- **ACTION ITEM**:
Would you transcribe the lines running from the one that holds "Open the 三亚三亚湾福朋喜来登 package link" to the last line of the records? Leave every picture out.

(Items from a dataset)
>>>>>
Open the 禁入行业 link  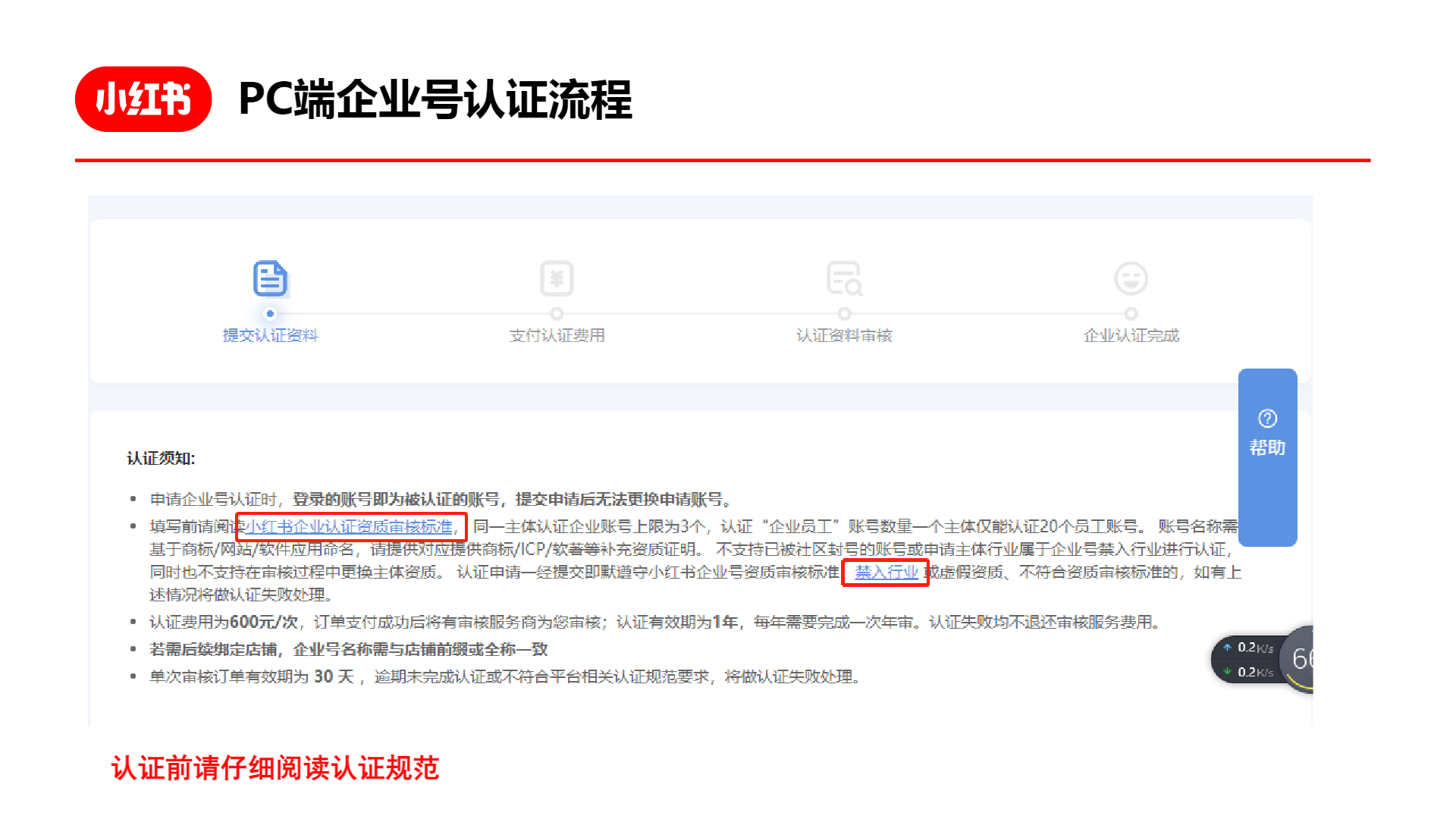(886, 572)
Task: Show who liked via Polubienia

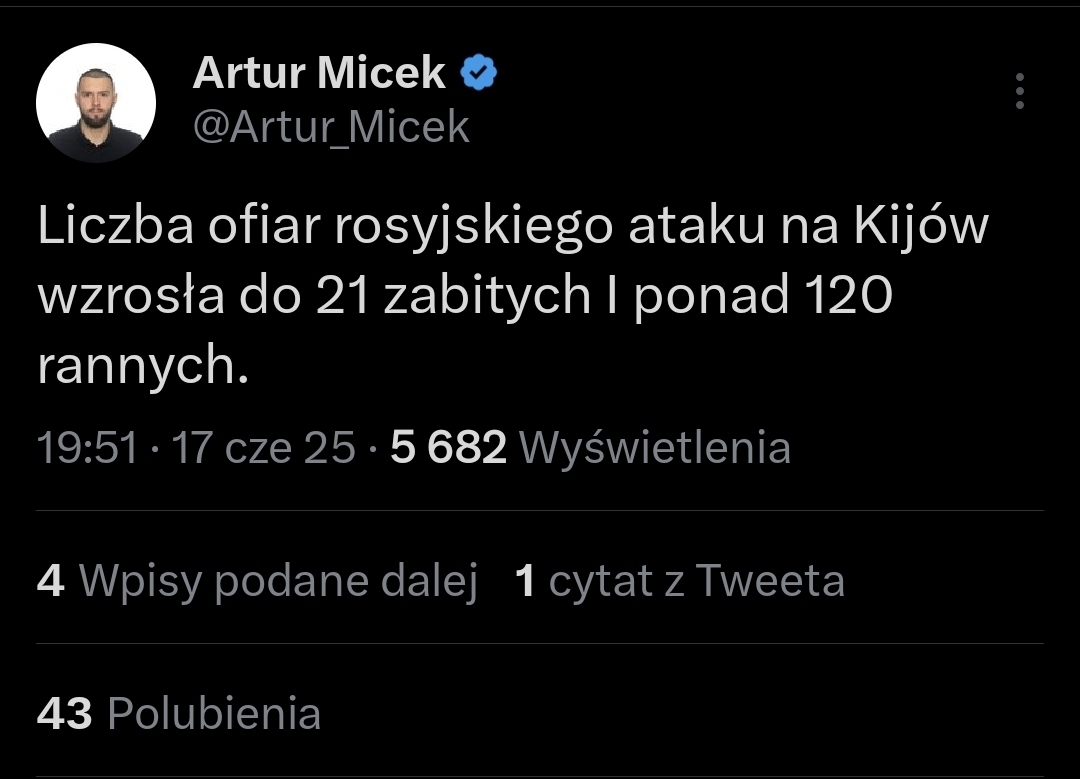Action: [x=214, y=714]
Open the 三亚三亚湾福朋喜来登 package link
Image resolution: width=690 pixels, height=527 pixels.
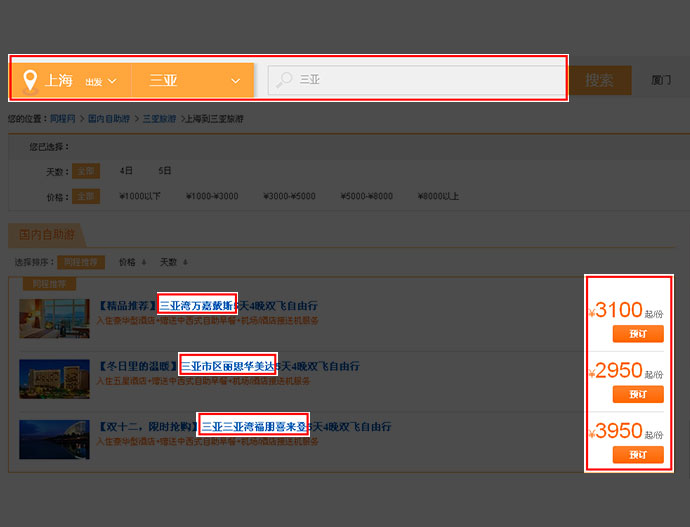click(254, 426)
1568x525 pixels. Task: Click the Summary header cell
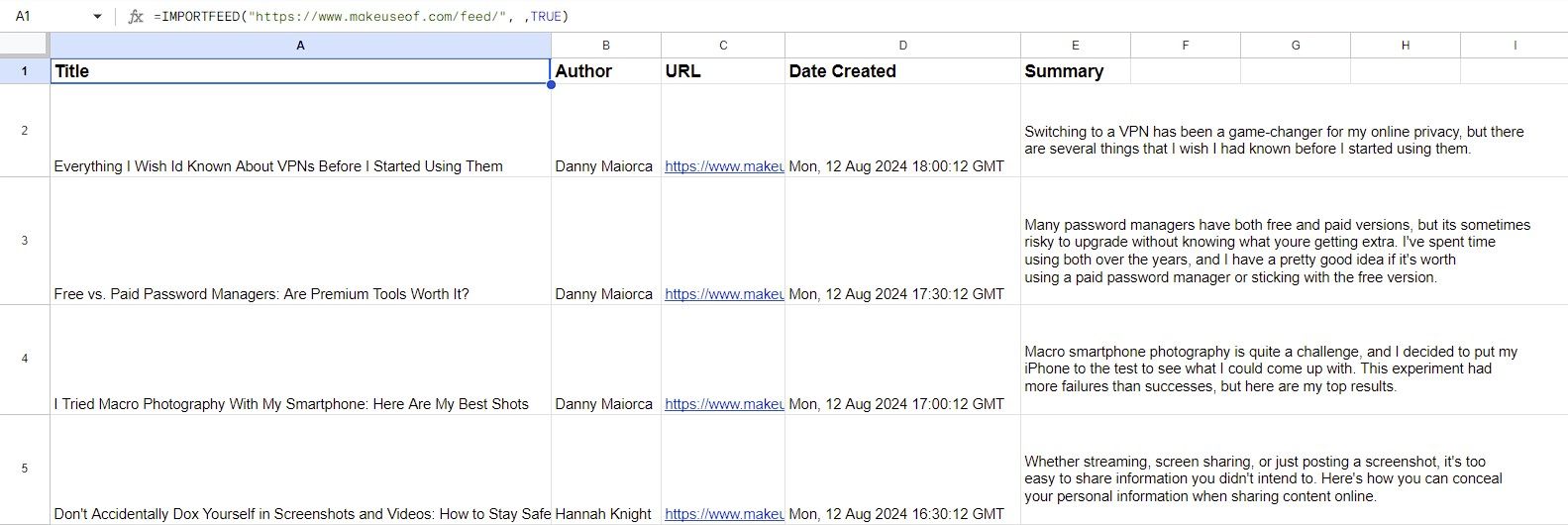tap(1075, 71)
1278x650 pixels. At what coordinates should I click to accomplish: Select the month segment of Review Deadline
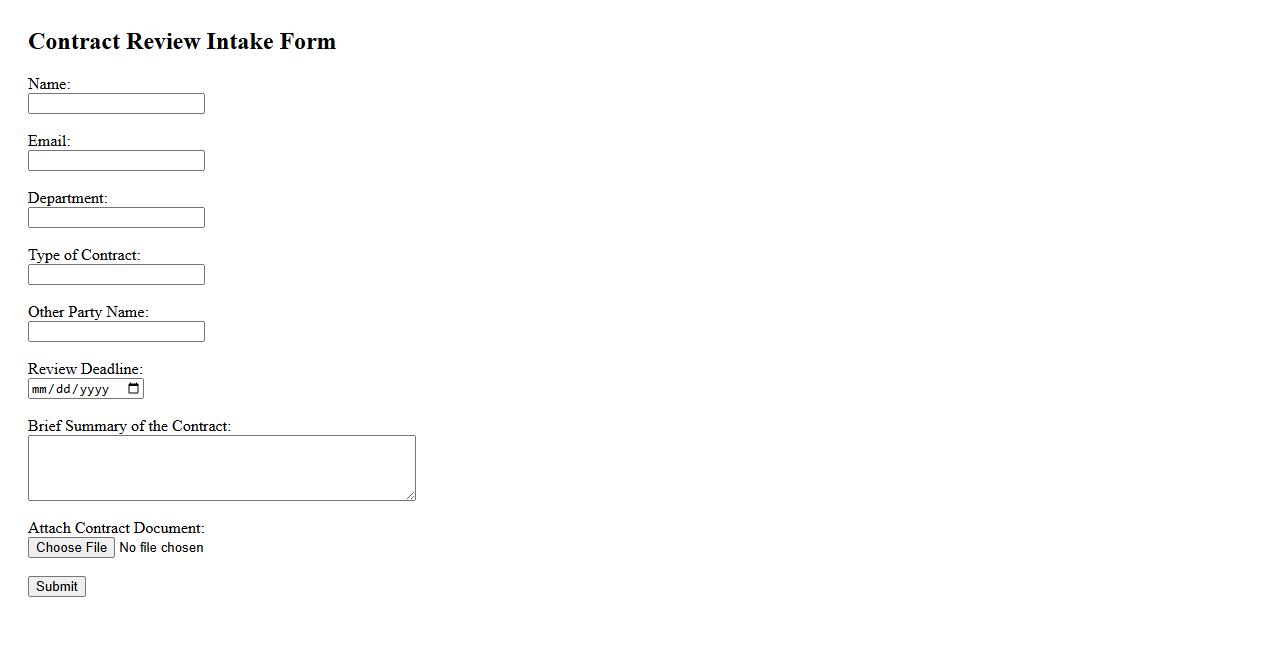click(x=39, y=389)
<<<<<
- **ANSWER SECTION**:
Open the 三亚三亚湾福朋喜来登 package link
Image resolution: width=690 pixels, height=527 pixels.
click(254, 426)
1568x525 pixels. Task: Click the Summary header cell
tap(1075, 71)
1278x650 pixels. At what coordinates should I click to accomplish: Select the month segment of Review Deadline
click(x=39, y=389)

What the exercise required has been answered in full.